Diferente de anos anteriores, onde obras ainda eram finalizadas durante os ensaios, David destacou que o Sambódromo está 95% pronto. Sobre as críticas à diminuição das frisas, o presidente negou qualquer redução de tamanho físico. Ele afirmou que o espaço de frisas até aumentou levemente nos últimos dois anos e que a sensação de mudança se deve ao controle rigoroso de acesso, evitando que pessoas sem ingresso ocupem os corredores das frisas, como ocorria no passado.
“Vamos lembrar de um ano atrás: a gente estava no ensaio técnico onde tinha muita madeira sendo quebrada nos camarotes, barulho de martelo… e a gente vem para um ano onde a Sapucaí está 95% pronta”.

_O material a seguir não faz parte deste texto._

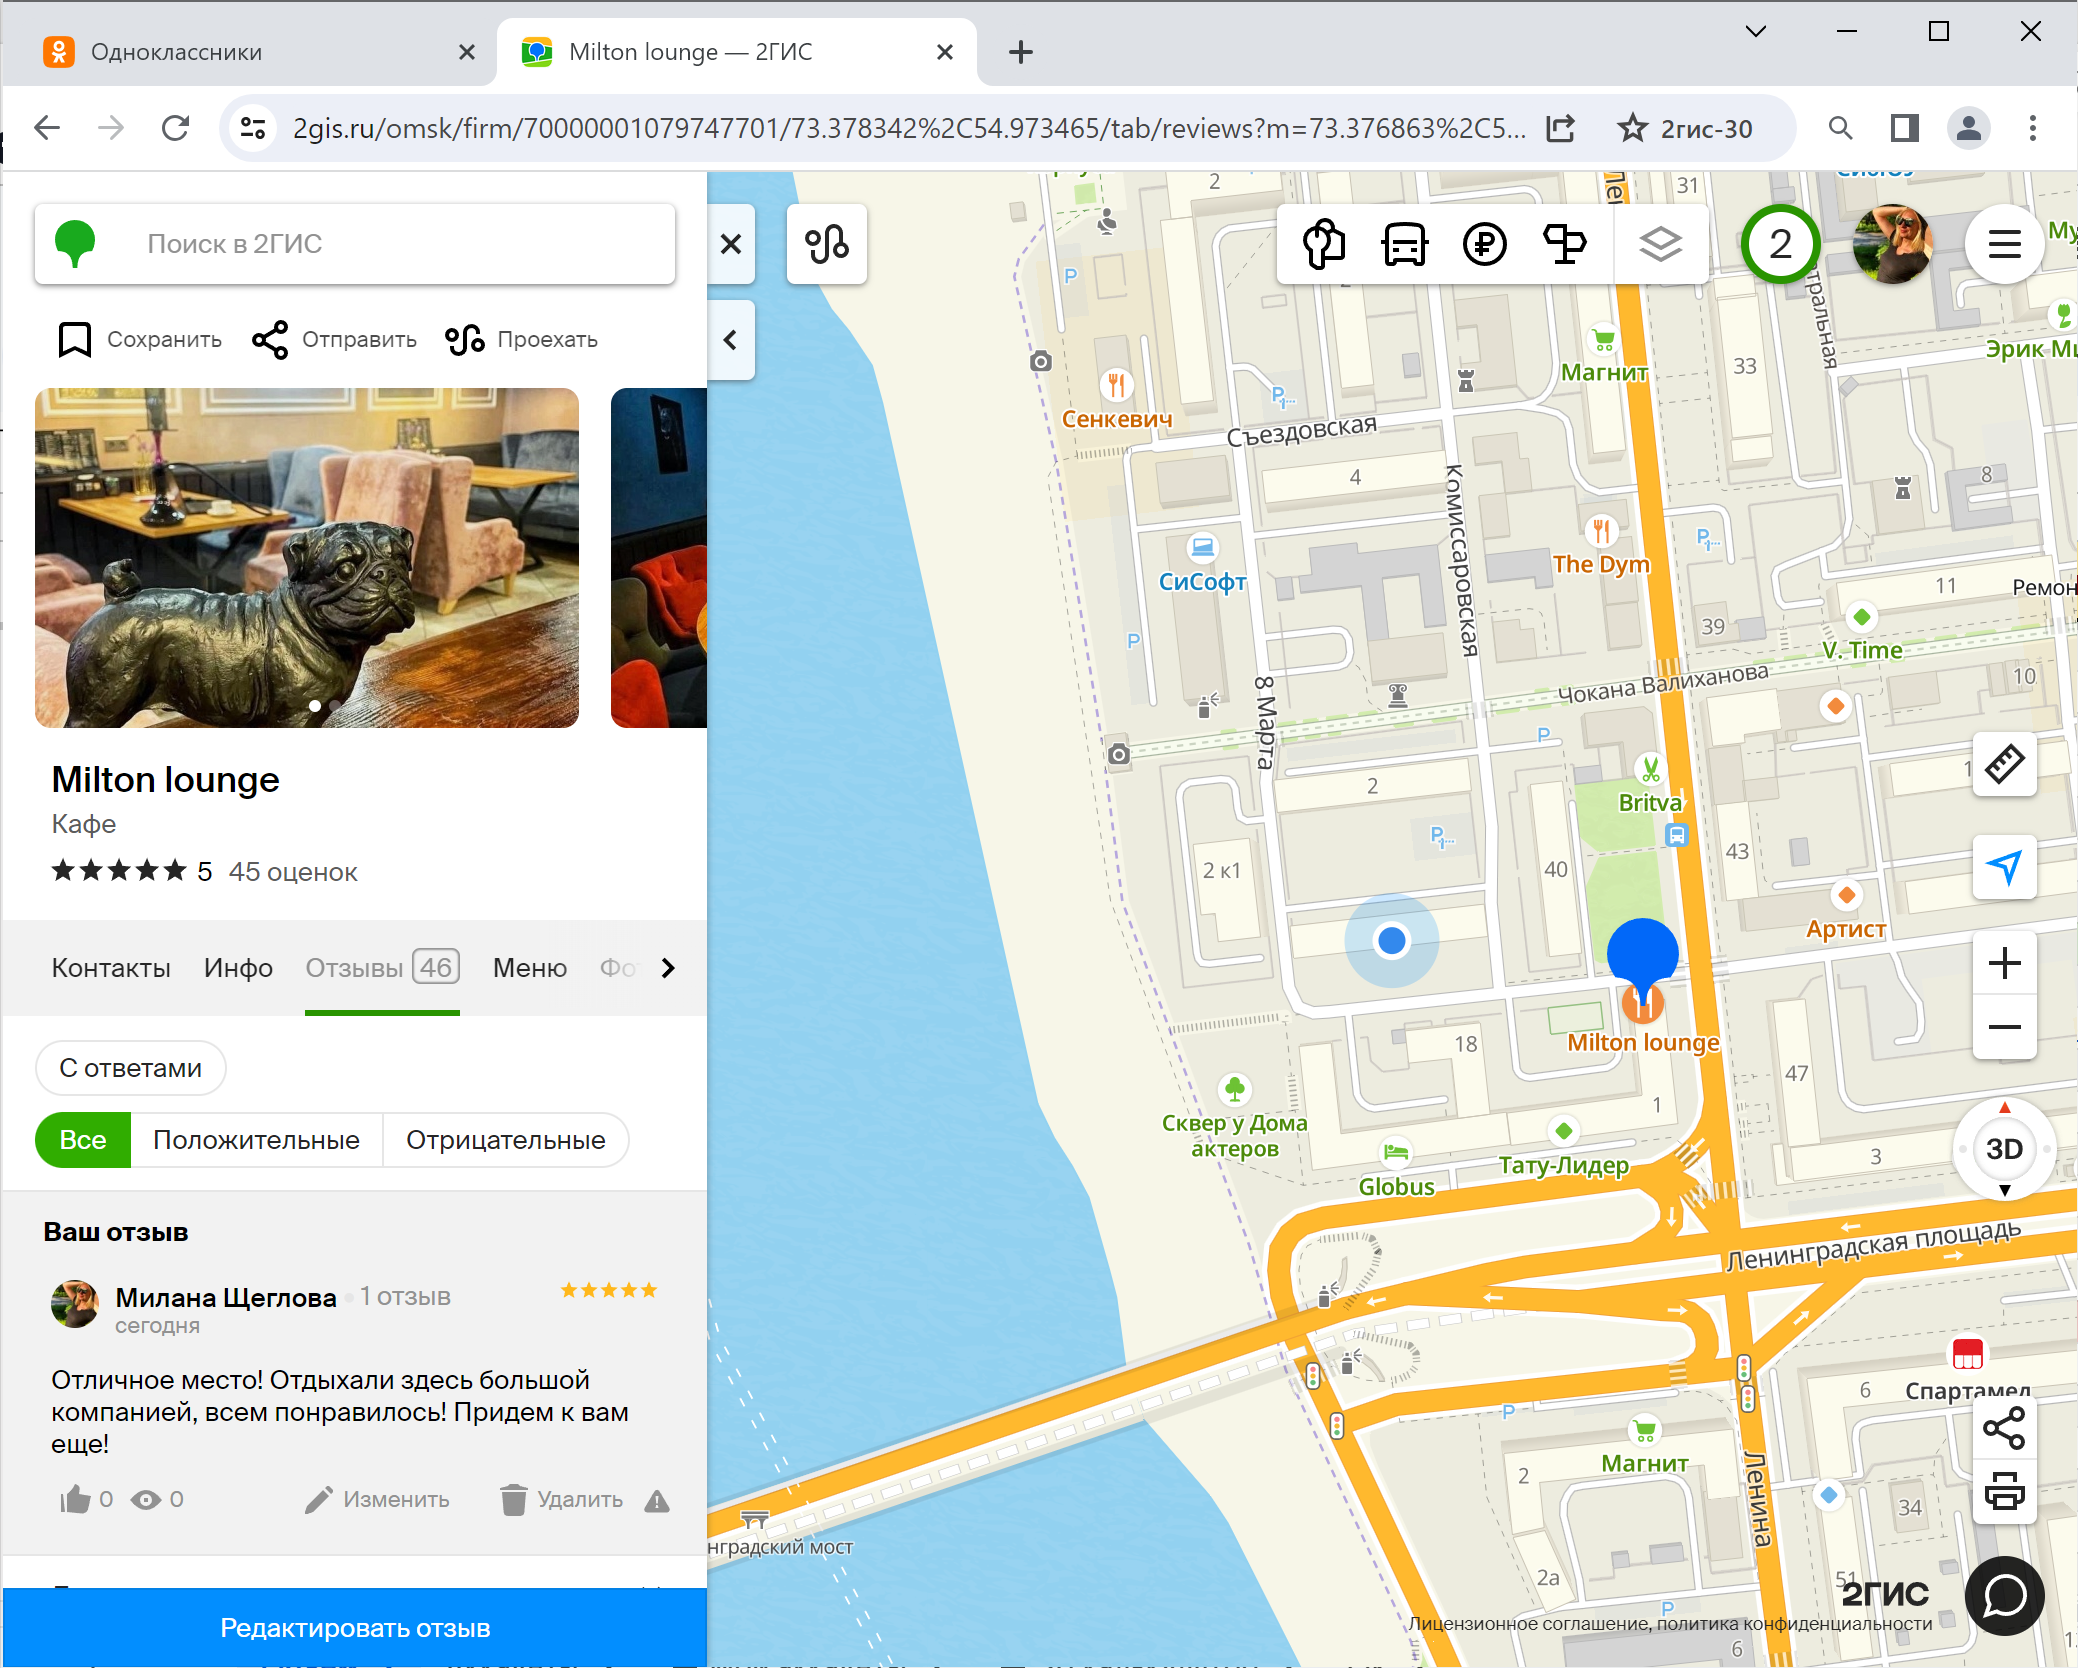
Task: Open the 'Контакты' tab
Action: [111, 968]
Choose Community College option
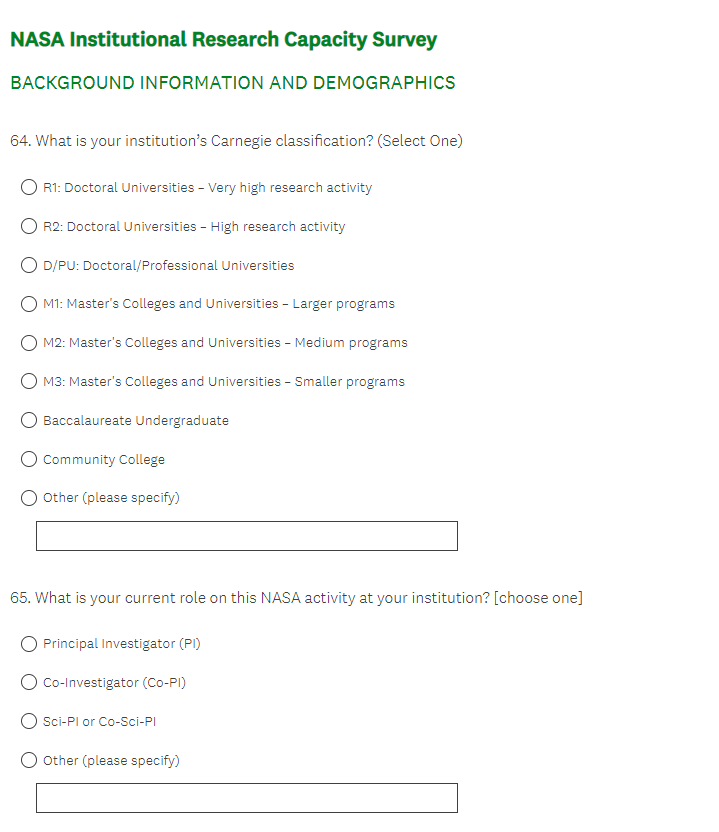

O presidente também comentou a relação com a Liga RJ, classificando as queixas recentes como um “ruído de comunicação”. Gabriel defendeu a captação de recursos privados pelas escolas do Grupo Especial, argumentando que um carnaval de alta performance custa entre R$ 18 e R$ 20 milhões, enquanto os repasses atuais ficam na casa dos R$ 13 a R$ 14 milhões.
David elogiou a gestão de Eduardo Paes e destacou a presença do vice-prefeito Cavaliere no evento, reforçando que o diálogo sobre segurança e operação segue fortalecido.